30. August 2015

Green Growth: Mantra gegen den Klimawandel?

Ist "grünes Wachstum", gestützt auf einen Schub an Material-, Ressourcen- und Energieeffizienz, auf den Strukturwandel hin zur Dienstleistungsökonomie und auf einen Wechsel im Energiemix zugunsten erneuerbarer Energien, das qualitativ neue Wachstumsparadigma und damit auch das entscheidende Instrument im Kampf gegen den Klimawandel? Grünes Wachstum mag neue Wachstumsimpulse schaffen, die die Umwelt weniger belasten und den entsprechenden technologischen und strukturellen Wandel erleichtern. Dies bedeutet aber noch nicht, dass es auch den Klimawandel in dem erforderlichen Ausmaß verringern kann (d.h. einen deutlichen, absoluten und permanenten Rückgang der Treibhausgas-Emissionen auf globaler Ebene erzeugen), und dies in der angemessenen Geschwindigkeit (d.h. in weniger als zwei bis drei Dekaden).


Diesen Fragen geht Ulrich Hoffmann, Chefökonom des Schweizer Research Institute on Organic Agriculture (FiBL) und ehemaliger Berater bei der UN-Konferenz für Handel und Entwicklung (UNCTAD), in einem neuen Papier, Can Green Growth Really Work und What are the True (Socio-) Economics of Climate Change?, nach. Hoffmann argumentiert, dass Wachstum, technologische, bevölkerungsdynamische und Governance-Zwänge, wie auch einige zentrale systemische Fragen, einen langen Schatten auf die in „grünes Wachstum“ gesetzten Hoffnungen werfen. Man sollte sich nicht in dem Glauben täuschen lassen, dass ein solcher evolutionärer (und oft reduktionistischer) Ansatz ausreichend sein wird, um der Komplexität des Klimawandels zu begegnen. Er könnte vielmehr falsche Hoffnungen und Entschuldigungen verstärken, nichts wirklich Grundlegendes zu tun, das zu einer Kehrtwende bei den globalen Treibhausgas-Emissionen führen könnte.

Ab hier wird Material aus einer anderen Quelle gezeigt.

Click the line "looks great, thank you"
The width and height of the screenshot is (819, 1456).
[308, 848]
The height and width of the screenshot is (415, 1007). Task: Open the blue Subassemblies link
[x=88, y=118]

Die Vertreter einer Effizienzrevolution beim Ressourcenverbrauch, einer Restrukturierung der Wirtschaft und eines drastischen Wandels beim Energiemix sollten, so das lesenswerte Papier, insbesondere die historische Evidenz der Arithmetik des Wirtschafts- und Bevölkerungswachstums genau prüfen. Auch müssten sie realisieren, dass die erforderliche Transformation weit über Innovation und Strukturwandel hinaus geht und eine bessere Verteilung von Reichtum und Einkommen, eine Begrenzung der Machtmachte wirtschaftlicher Akteure, die einseitige Ansätze der Treibhausgas-Reduktion propagieren, und eine Kultur der Genügsamkeit einschließt. Der Klimawandel stelle die globale Chancengleichheit auf Wohlstand (d.h. die ökologische Gerechtigkeit und die entwicklungspolitischen Spielräume) in Frage und ist daher auch eine enorme entwicklungspolitische Herausforderung für alle Länder, vor allem für den Globalen Süden, und für manche Entwicklungsländer eine Frage von Leben und Tod.